**UIT TE VOEREN**
Vervang "toolbar" door "werkbalk" in de regels vanaf de regel met "You are a computer-use" tot en met de regel met "Action: [297, 64]". Geef alleen die regels terug, verder ongewijzigd.

Records uit een verzameling:
-------------------------
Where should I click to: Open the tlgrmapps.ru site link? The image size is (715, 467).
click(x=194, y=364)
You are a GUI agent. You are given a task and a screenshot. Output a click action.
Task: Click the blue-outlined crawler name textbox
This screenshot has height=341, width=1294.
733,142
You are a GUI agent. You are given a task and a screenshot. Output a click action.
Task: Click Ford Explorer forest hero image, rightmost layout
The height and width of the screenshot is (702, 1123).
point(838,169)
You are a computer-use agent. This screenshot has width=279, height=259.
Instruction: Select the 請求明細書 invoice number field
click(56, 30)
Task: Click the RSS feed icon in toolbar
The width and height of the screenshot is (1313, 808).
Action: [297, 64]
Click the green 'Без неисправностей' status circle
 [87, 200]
-------------------------
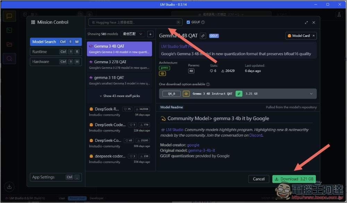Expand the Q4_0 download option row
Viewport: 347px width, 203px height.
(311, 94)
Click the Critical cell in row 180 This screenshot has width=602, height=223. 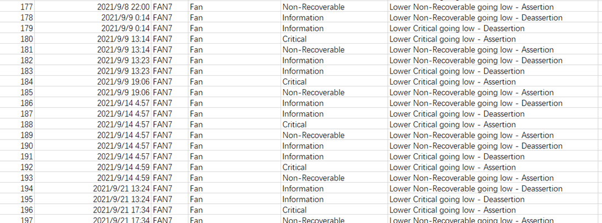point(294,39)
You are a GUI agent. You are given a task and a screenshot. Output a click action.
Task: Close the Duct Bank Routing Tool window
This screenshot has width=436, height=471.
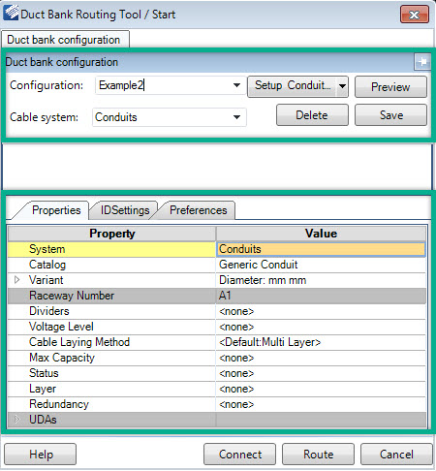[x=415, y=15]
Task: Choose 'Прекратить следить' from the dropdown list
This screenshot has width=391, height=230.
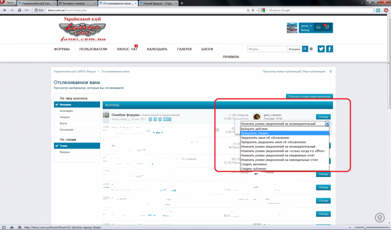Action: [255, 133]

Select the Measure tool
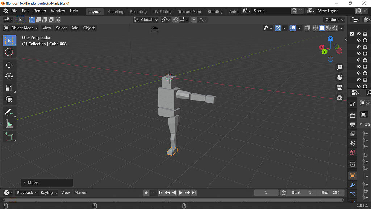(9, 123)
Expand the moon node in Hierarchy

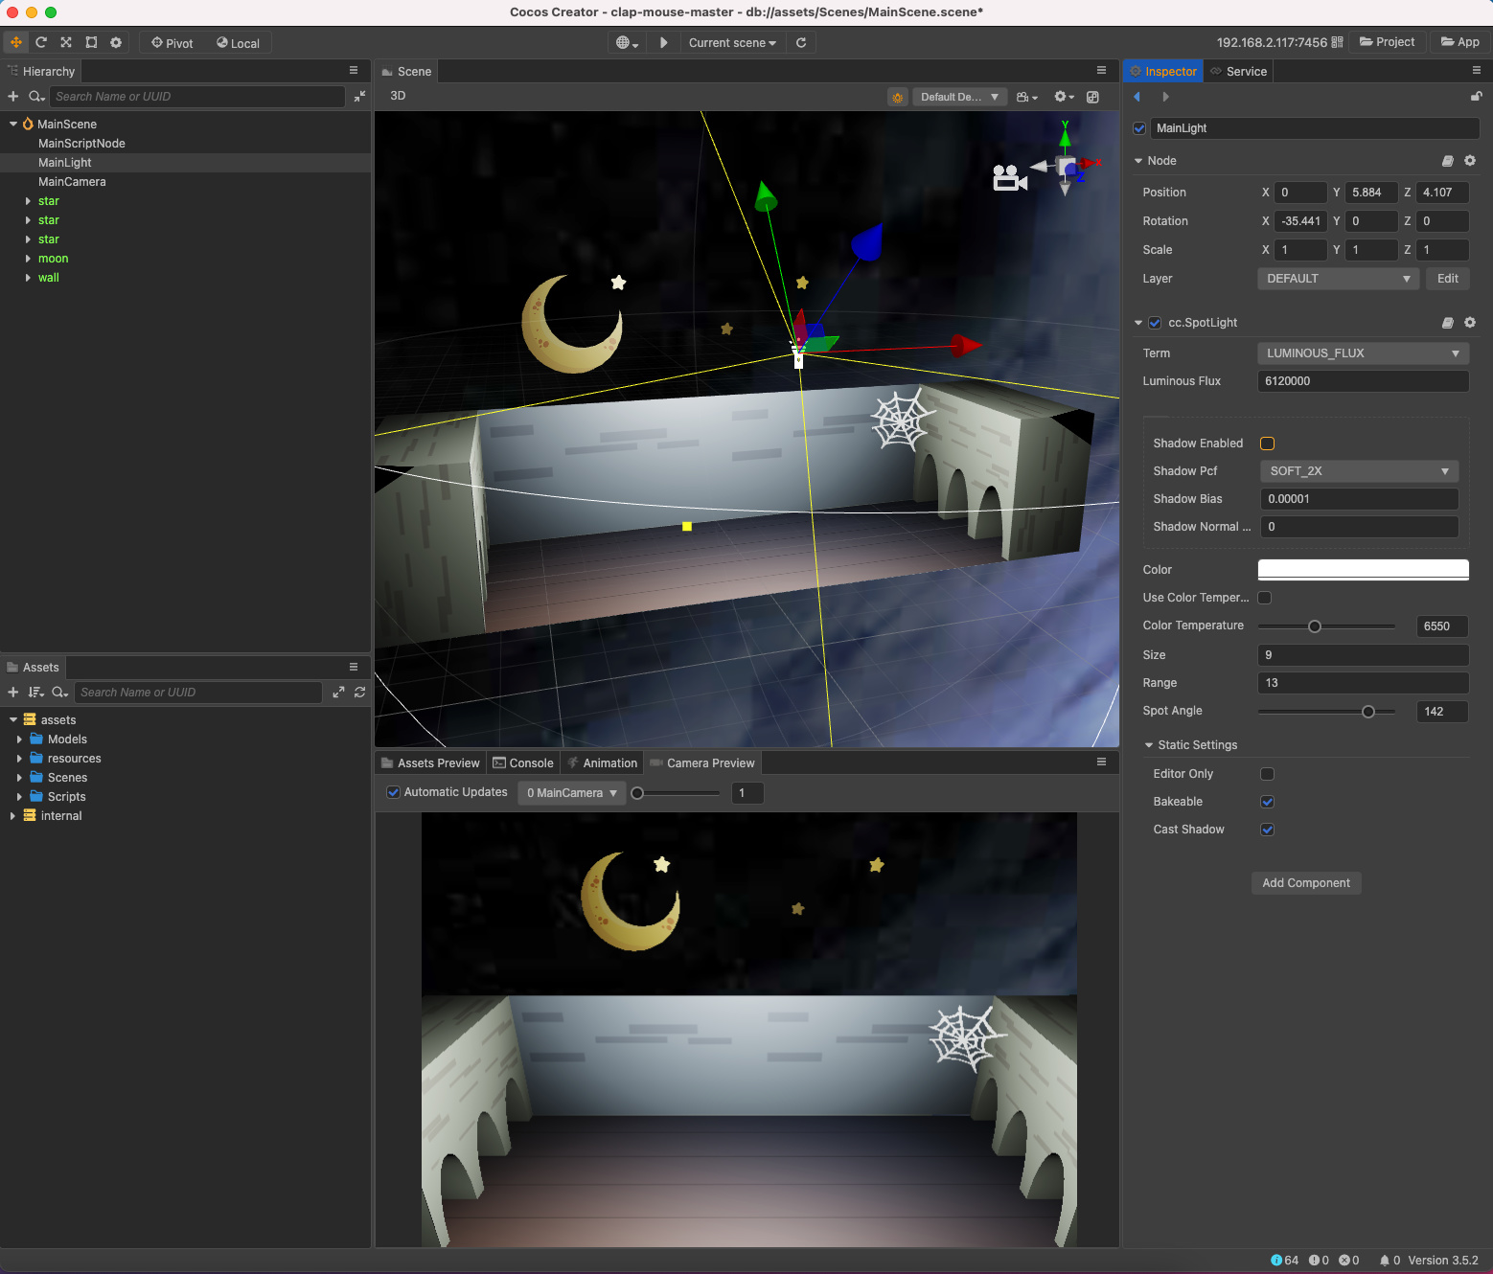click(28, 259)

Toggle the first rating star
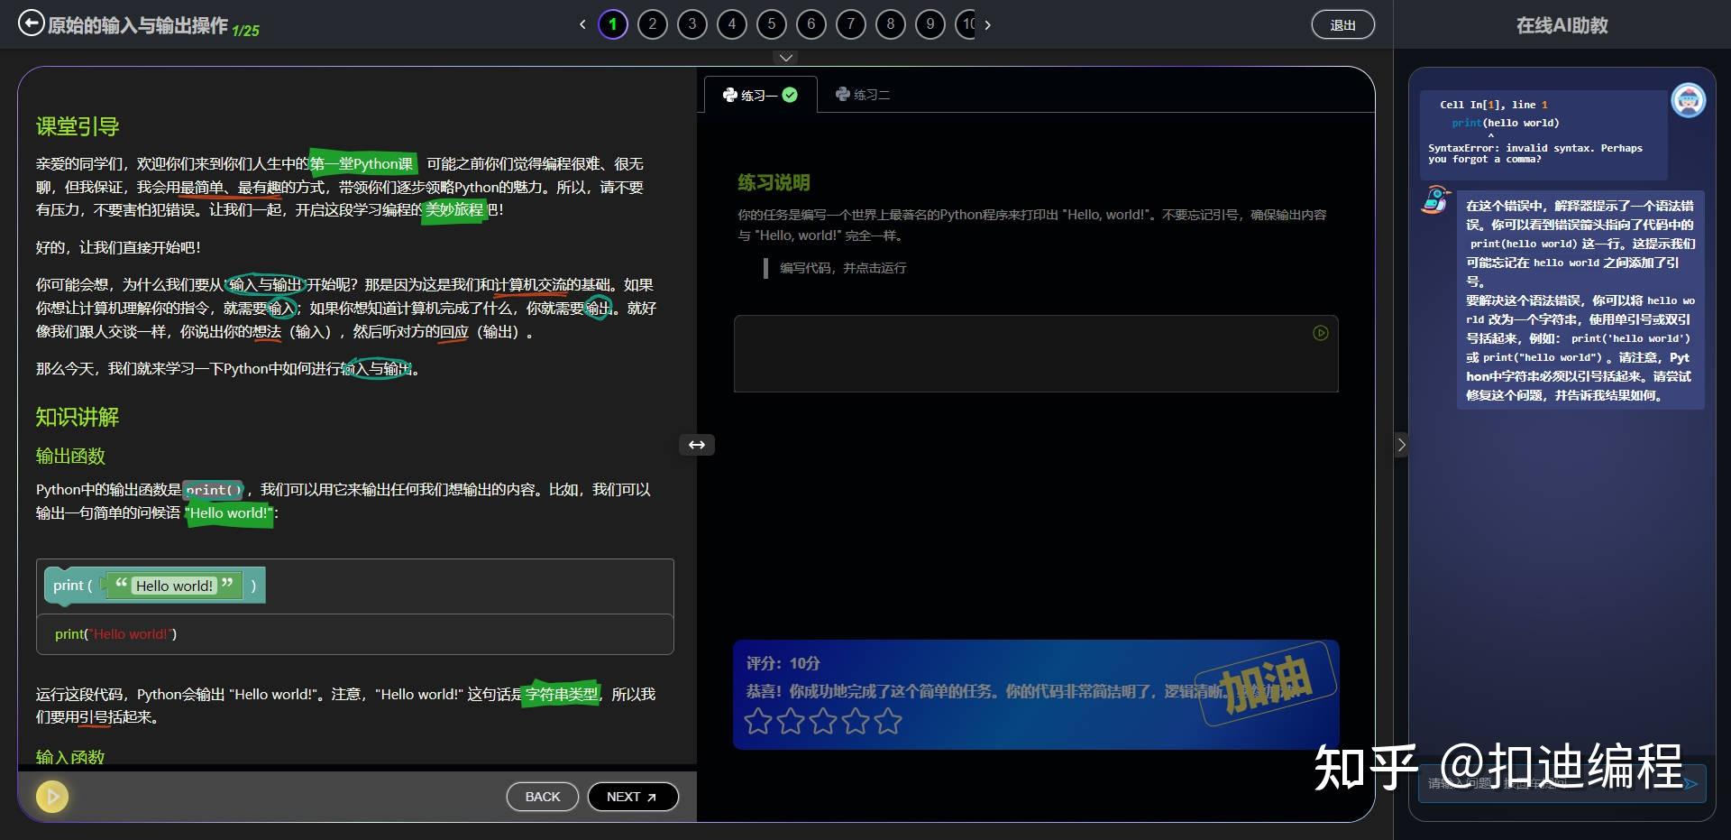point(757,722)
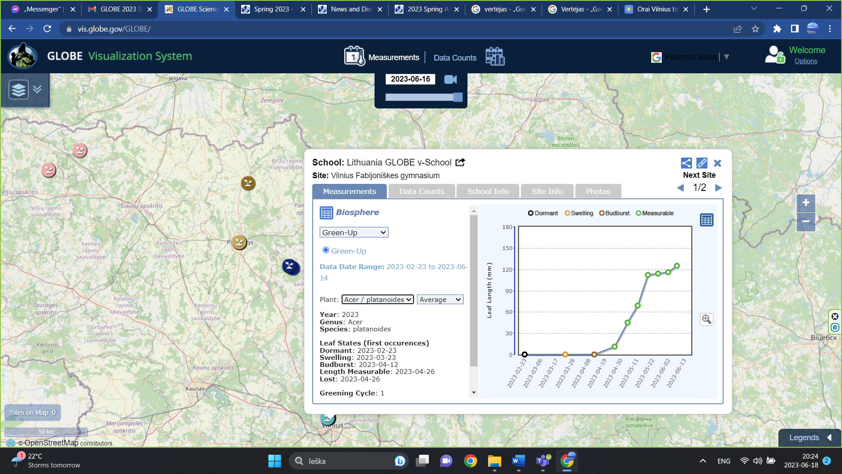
-------------------------
**UITGEWERKTE OPLOSSING**
You are a computer-use agent. This screenshot has width=279, height=259.
Instruction: Select the 請求明細書 invoice number field
click(56, 30)
Task: Click the RSS feed icon in werkbalk
The width and height of the screenshot is (1313, 808).
Action: [297, 64]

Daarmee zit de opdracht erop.